Purpose : Much controversy exists regarding the role of laser in the treatment of DME. Focal macular laser, as described in the Modified-ETDRS Protocol, was delivered historically in a high-intensity, low-density fashion. Innovation in laser delivery mechanisms brought forth subthreshold micropulse laser, the application of which is characterized by a low-intensity, high-density fashion. Herein we explore the utility and durability of a single application of low-intensity, low-density focal macular laser in the treatment of DME.

Methods : This retrospective chart review followed patients with baseline vision 20/40-20/100 undergoing low-intensity, low-density laser for DME . Treatment was administered utilizing 532nm diode laser with standardized parameters of 70mW, 50um, and .05sec. Data were obtained at 1, 3, and 6 months following treatment.
Exclusion criteria were 1) retinal laser or intravitreal injection in the 3 months preceding treatment 2) retinal laser or intravitreal injection in the 6 months following treatment 3) comorbid retinal pathology 4) failure at collection of data at more than 2 follow-up visits.
Functional response was measured using ETDRS Visual Acuity (VA). Anatomic metrics measured on Heidelberg Spectralis OCT (Heidelberg Instruments Heidelberg, Germany) included Central Macular Thickness (CMT), Maximum Macular Thickness (MMT), Total Volume (TV), and maximum retinal thickness at the area of the macula treated, heretofore referred to Maximum Treated Area (MTA).

Results : 42 patients met inclusion criteria. A mean of 8.4 laser applications were administered.
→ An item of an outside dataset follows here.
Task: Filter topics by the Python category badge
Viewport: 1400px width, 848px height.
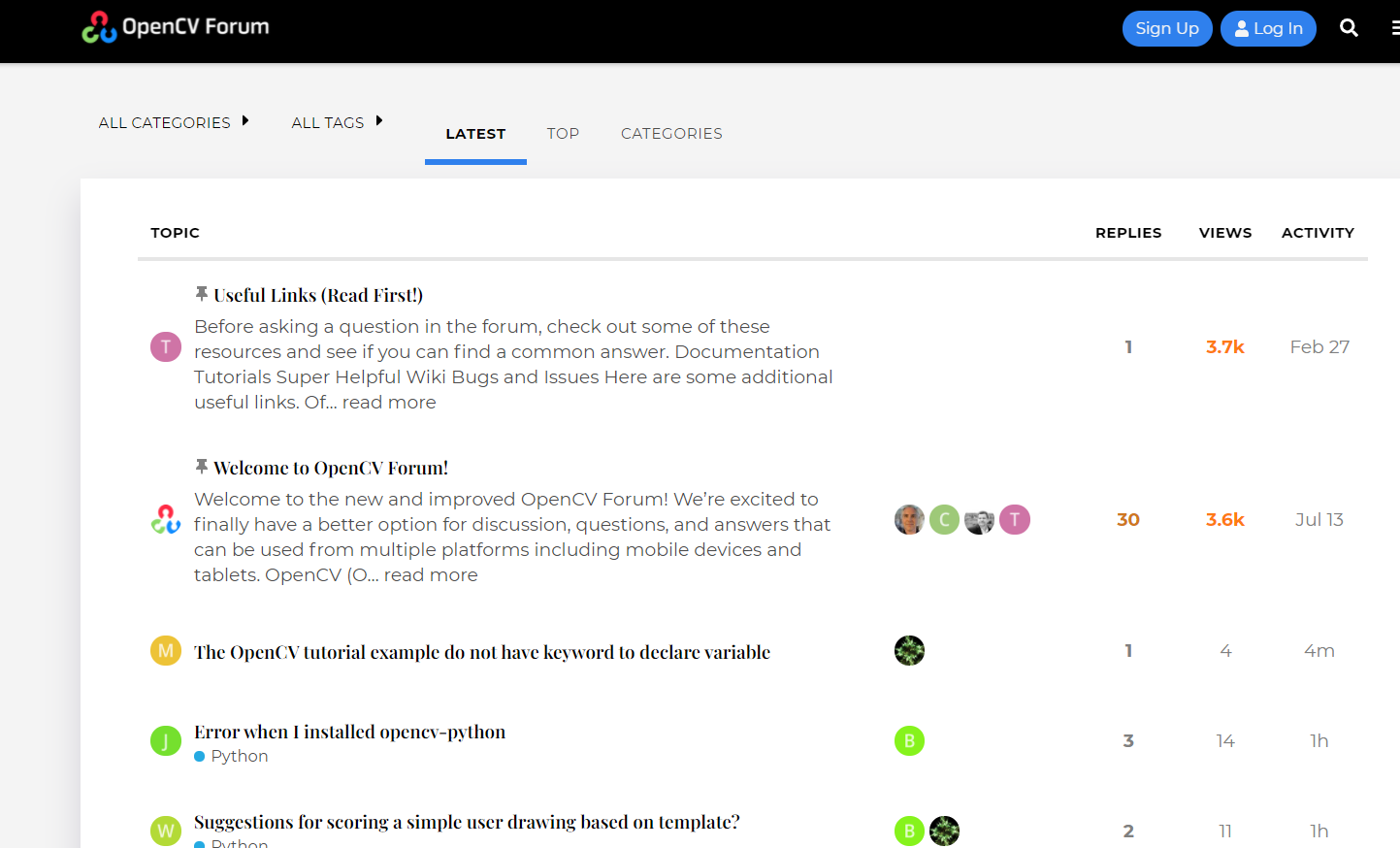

Baseline characteristics were a mean VA 68.43, MMT 309.50um, CMT 400.62um, TV 8.79mm3, and MTA 435.00um.
At 1 month, of 41 patients with data obtained, we observed a mean change from baseline of VA 0.1, MMT 6.05um, CMT -0.20um, TV -0.02mm3, and MTA -18.46um.
At 3 months, of 31 patients with data obtained, we observed a mean change from baseline of VA 2.0, MMT -27.26um, CMT -29.61um, TV -0.22mm3, and MTA -48.48um.
At 6 months, of 22 patients with data obtained, we observed a mean change from baseline of VA 3.09, MMT -14.27um, CMT -27.23um, TV -0.26mm3, and MTA -53.68um.

Conclusions : Low-intensity, low-density focal macular laser is an effective means in reversing vision loss from DME. Further, this a single treatment attains profound, sustained, and progressive anatomic results.

This is an abstract that was submitted for the 2017 ARVO Annual Meeting, held in Baltimore, MD, May 7-11, 2017.